Serão solicitados documentos societários, contratos, informações trabalhistas, tributárias, regulatórias, ambientais, de propriedade intelectual, proteção de dados, processos judiciais e outros documentos, dependendo do negócio.
É nessa etapa que uma preparação anterior faz enorme diferença.
Uma empresa que já organizou seus documentos, conhece seus principais riscos e sabe explicar as questões relevantes tende a atravessar esse processo de maneira muito mais eficiente do que aquela que começa a procurar documentos e descobrir problemas à medida que as perguntas do comprador chegam.
Mais do que transmitir organização, isso ajuda os vendedores a manterem controle sobre a narrativa da própria operação. Existe uma diferença considerável entre apresentar um problema acompanhado de sua explicação e de um plano de solução e deixar que o comprador descubra sozinho esse mesmo problema durante a auditoria.
O contrato de compra e venda é apenas uma parte da operação
Depois da due diligence, começa normalmente a negociação dos documentos definitivos da transação, entre eles o contrato de compra e venda de participações societárias, frequentemente chamado de SPA (Share Purchase Agreement).
É nele que serão estabelecidos o preço e sua forma de pagamento, condições para o fechamento, declarações e garantias prestadas pelos vendedores, hipóteses de indenização, limites de responsabilidade, obrigações posteriores à venda e diversos outros aspectos da operação.
Dependendo da estrutura, também podem existir acordos de sócios ou acionistas, contratos de permanência dos fundadores, cláusulas de não concorrência, opções de compra e venda e outros instrumentos.
Nesse estágio, muitas questões descobertas meses antes reaparecem. A diferença é que agora elas podem estar traduzidas em dinheiro, garantias e responsabilidade.
Um problema identificado na due diligence pode virar uma obrigação de indenização. Uma incerteza sobre o desempenho futuro pode virar um earn-out. Uma contingência pode resultar na retenção de parte do preço.
Por isso, em M&A, a negociação jurídica e a negociação econômica raramente caminham separadas.
Então, por onde começar?
Se existe a intenção concreta de vender a empresa, mesmo que isso aconteça apenas daqui a alguns meses ou anos, o primeiro passo não precisa ser colocar imediatamente o negócio à venda.
Pode ser mais valioso começar entendendo se a empresa está preparada para ser vendida.
Isso envolve olhar para sua estrutura societária, contratos, propriedade intelectual, relações com sócios e administradores, contingências, licenças e aspectos regulatórios, entre outros pontos relevantes para aquele negócio.

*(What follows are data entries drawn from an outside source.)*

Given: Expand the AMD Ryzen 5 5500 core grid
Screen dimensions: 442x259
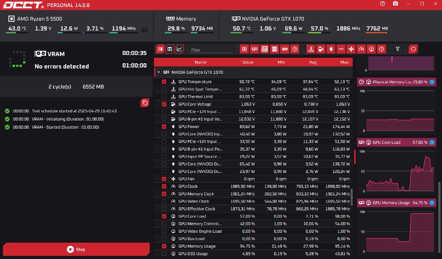Looking at the screenshot, I should [144, 29].
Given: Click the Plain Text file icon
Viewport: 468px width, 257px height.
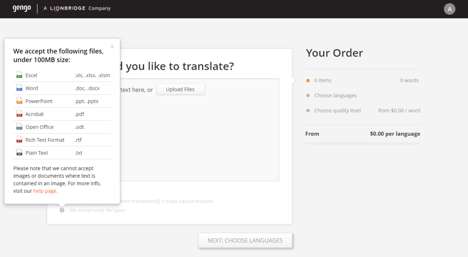Looking at the screenshot, I should point(19,152).
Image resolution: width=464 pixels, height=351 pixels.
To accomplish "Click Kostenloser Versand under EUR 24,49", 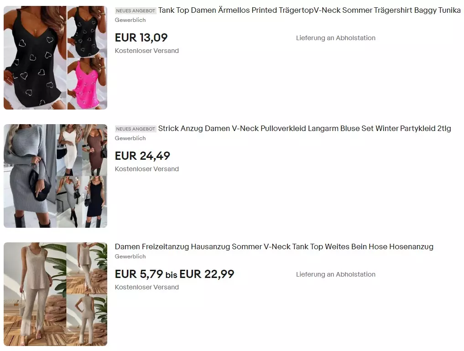I will point(147,169).
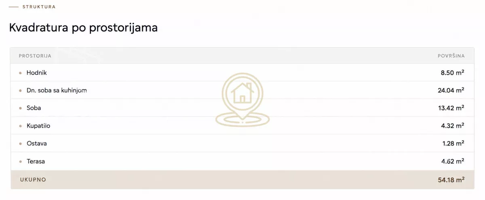The height and width of the screenshot is (200, 485).
Task: Click the 8.50 m² area value
Action: click(x=452, y=73)
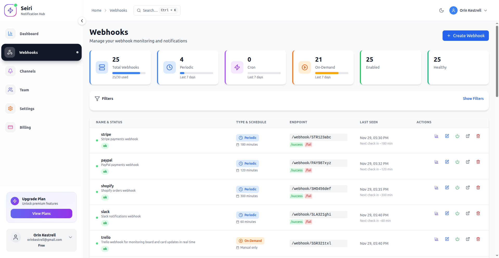Open statistics chart for stripe webhook
This screenshot has width=499, height=258.
[436, 136]
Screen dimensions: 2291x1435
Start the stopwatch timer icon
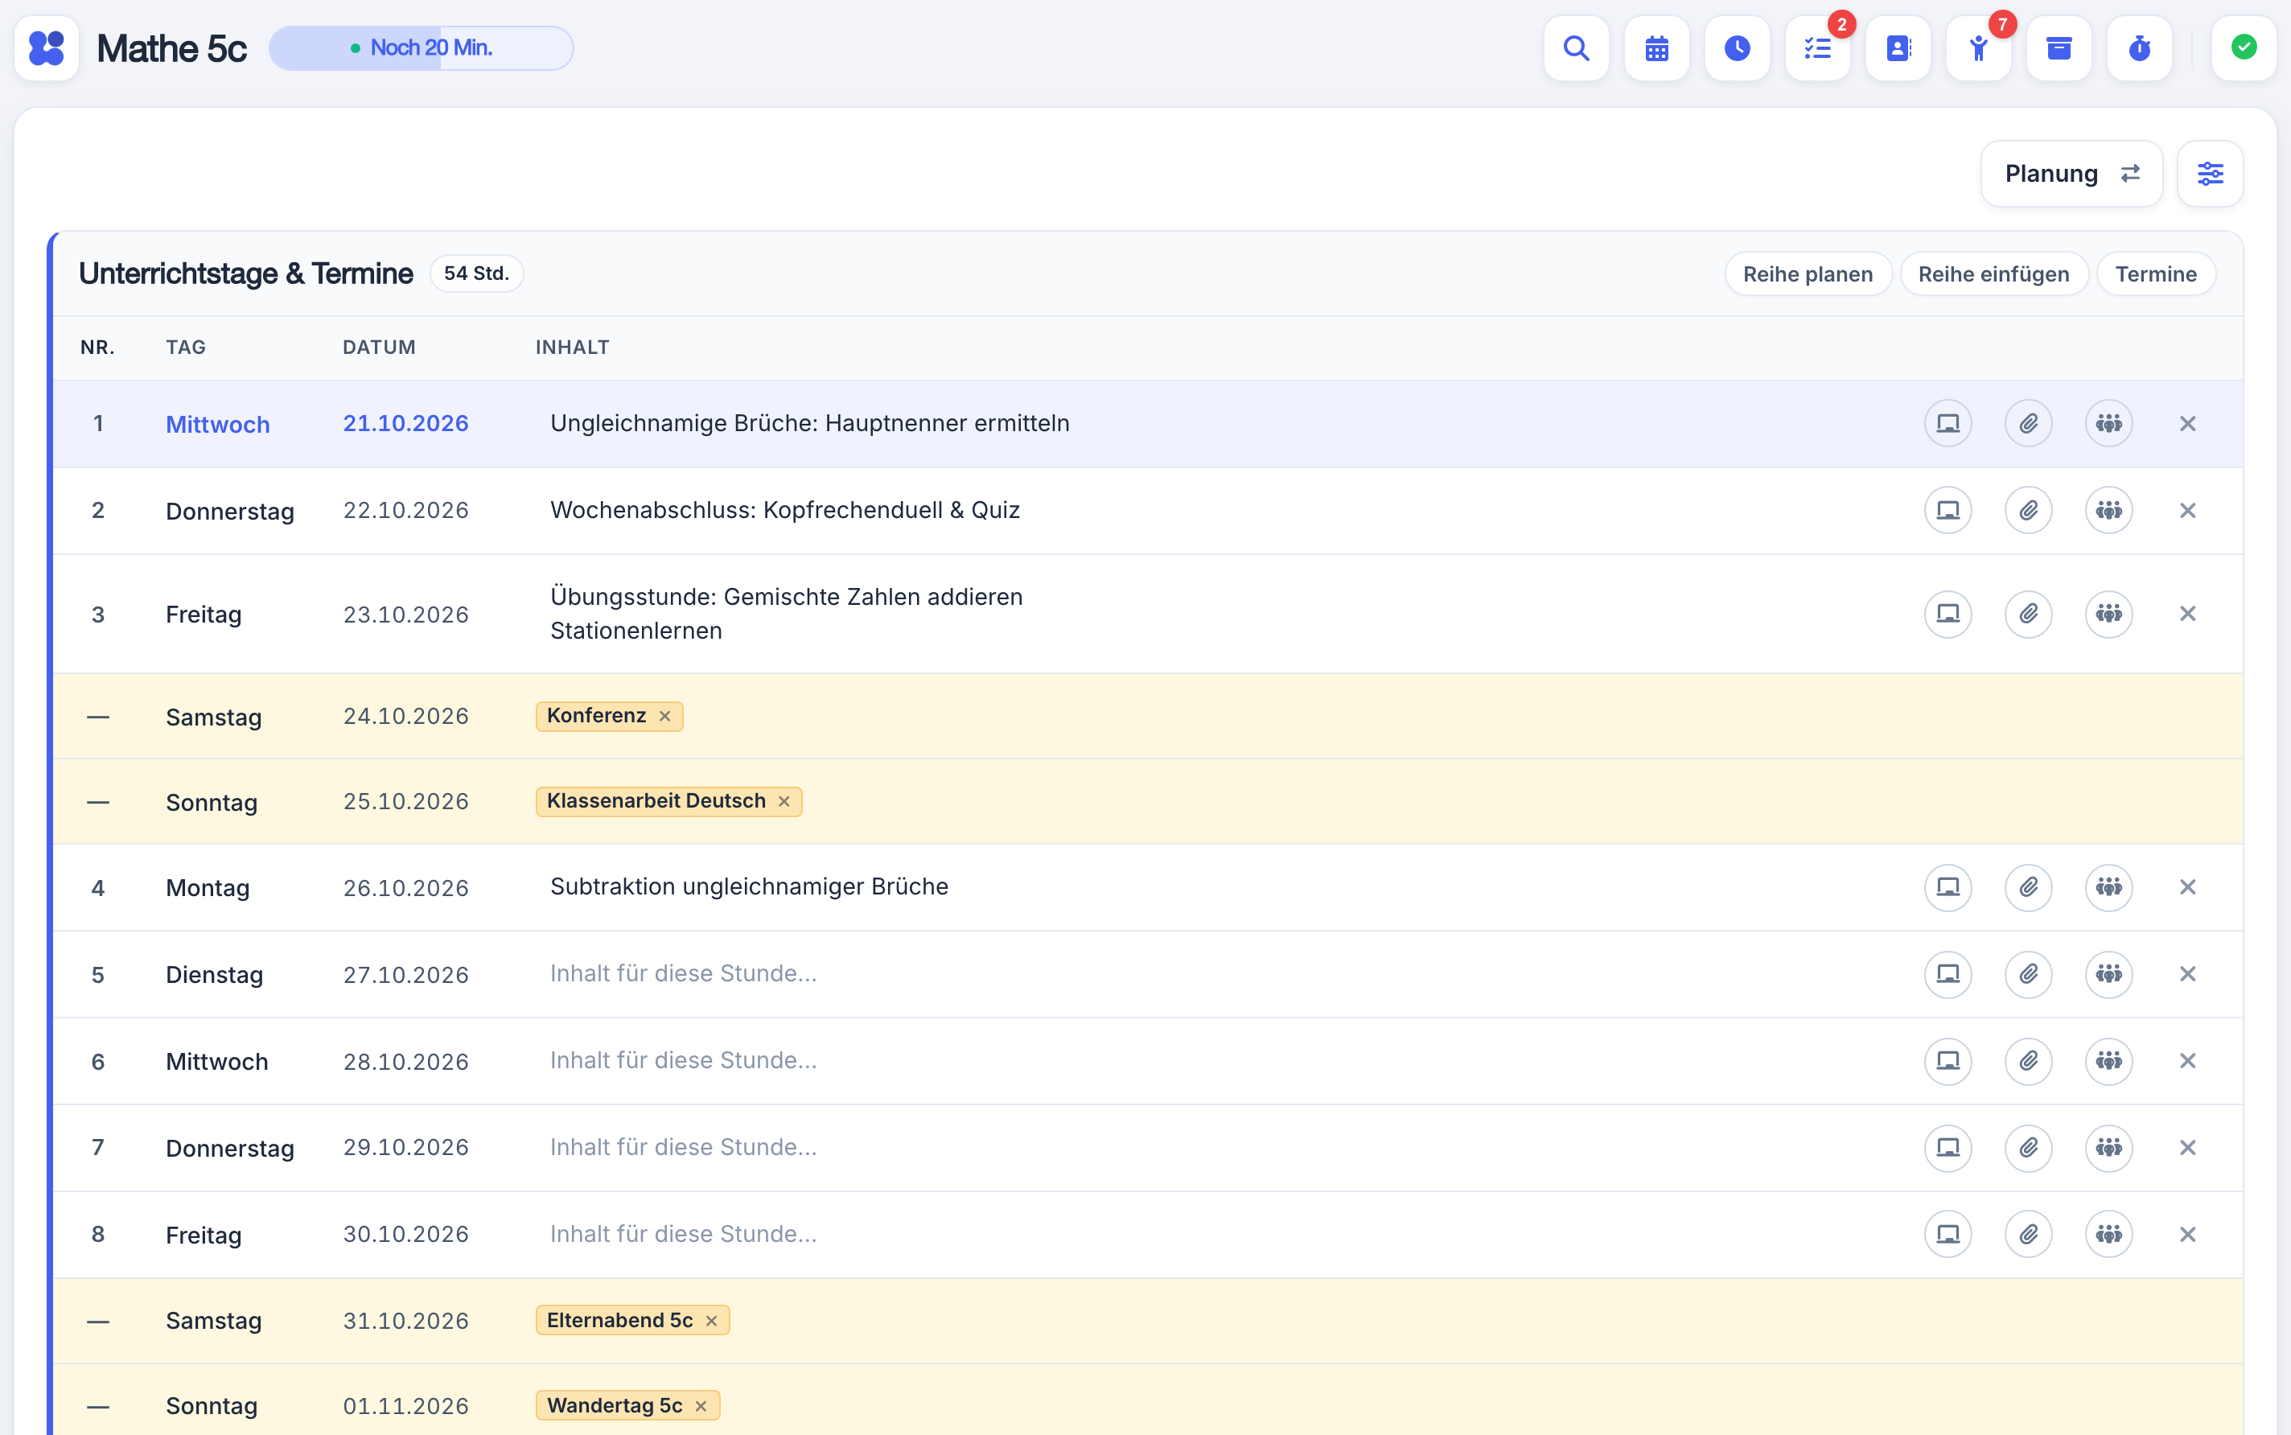[x=2139, y=48]
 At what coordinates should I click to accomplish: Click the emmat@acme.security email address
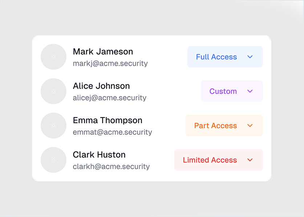coord(113,132)
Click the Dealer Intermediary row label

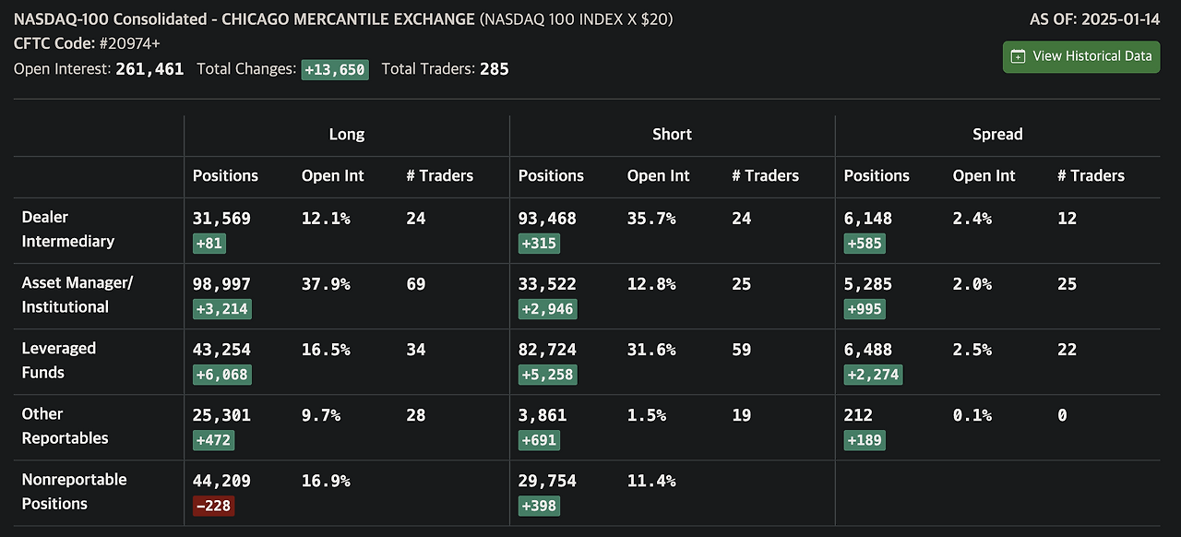(x=67, y=229)
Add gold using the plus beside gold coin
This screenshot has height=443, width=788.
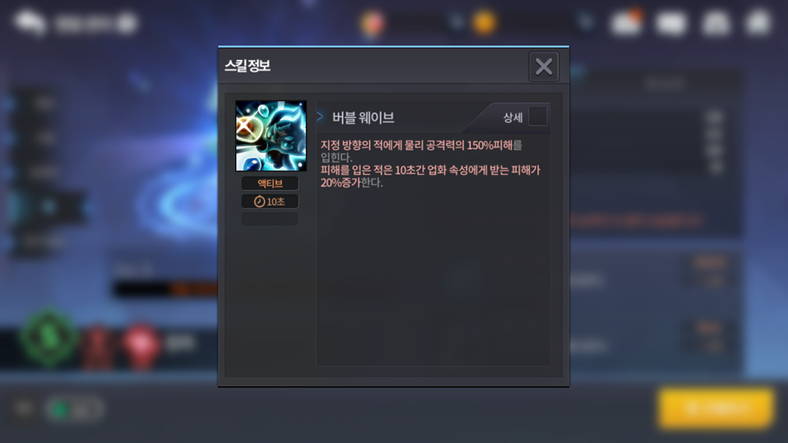(586, 22)
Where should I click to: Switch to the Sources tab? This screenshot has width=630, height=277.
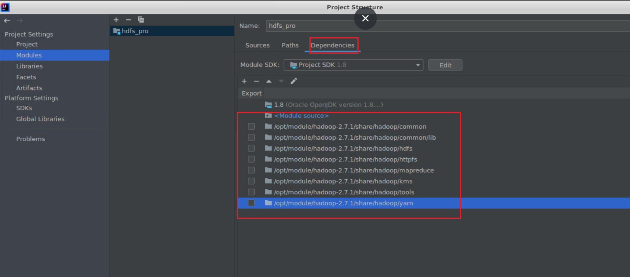coord(257,45)
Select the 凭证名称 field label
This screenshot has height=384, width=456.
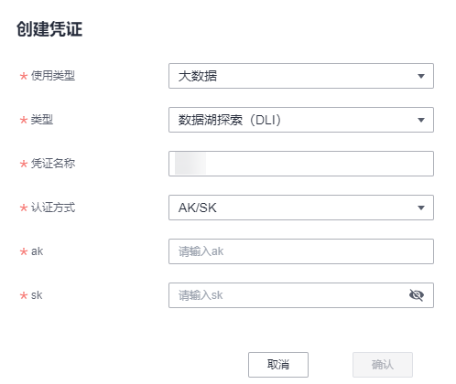(53, 164)
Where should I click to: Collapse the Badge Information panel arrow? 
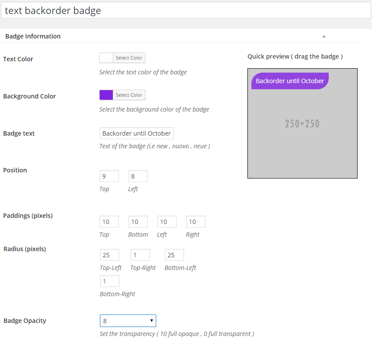tap(324, 36)
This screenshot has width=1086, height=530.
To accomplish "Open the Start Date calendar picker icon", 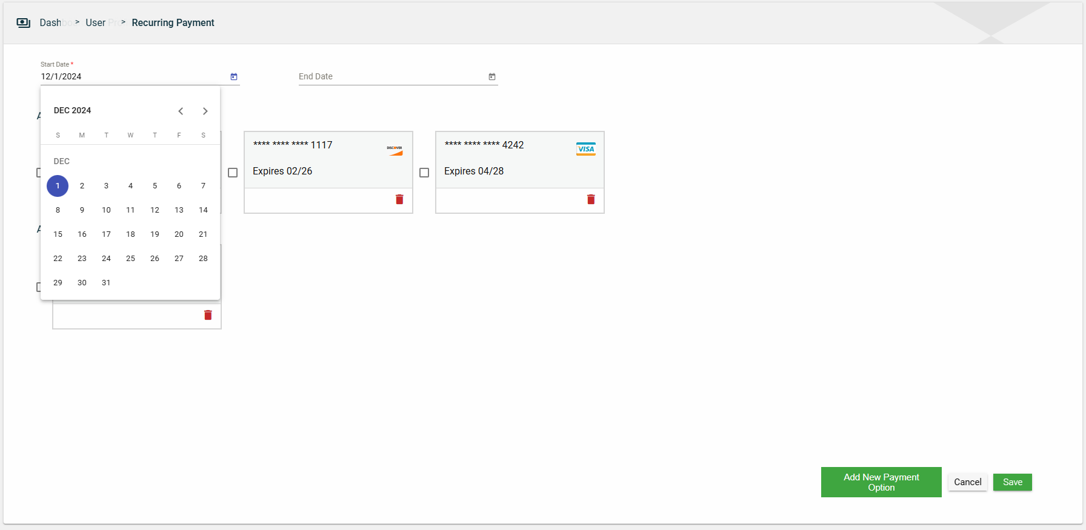I will tap(234, 77).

Em paralelo, é possível começar a organizar informações financeiras, discutir valuation e definir, junto aos assessores financeiros, qual estratégia de venda faz mais sentido.
Quanto antes esse trabalho começa, maior é a possibilidade de corrigir problemas sem a pressão de uma negociação em andamento.
Uma operação de M&A não começa na assinatura do contrato de compra e venda. Muitas vezes, as decisões que mais influenciam o resultado da transação são tomadas muito antes de o primeiro documento da operação chegar à mesa.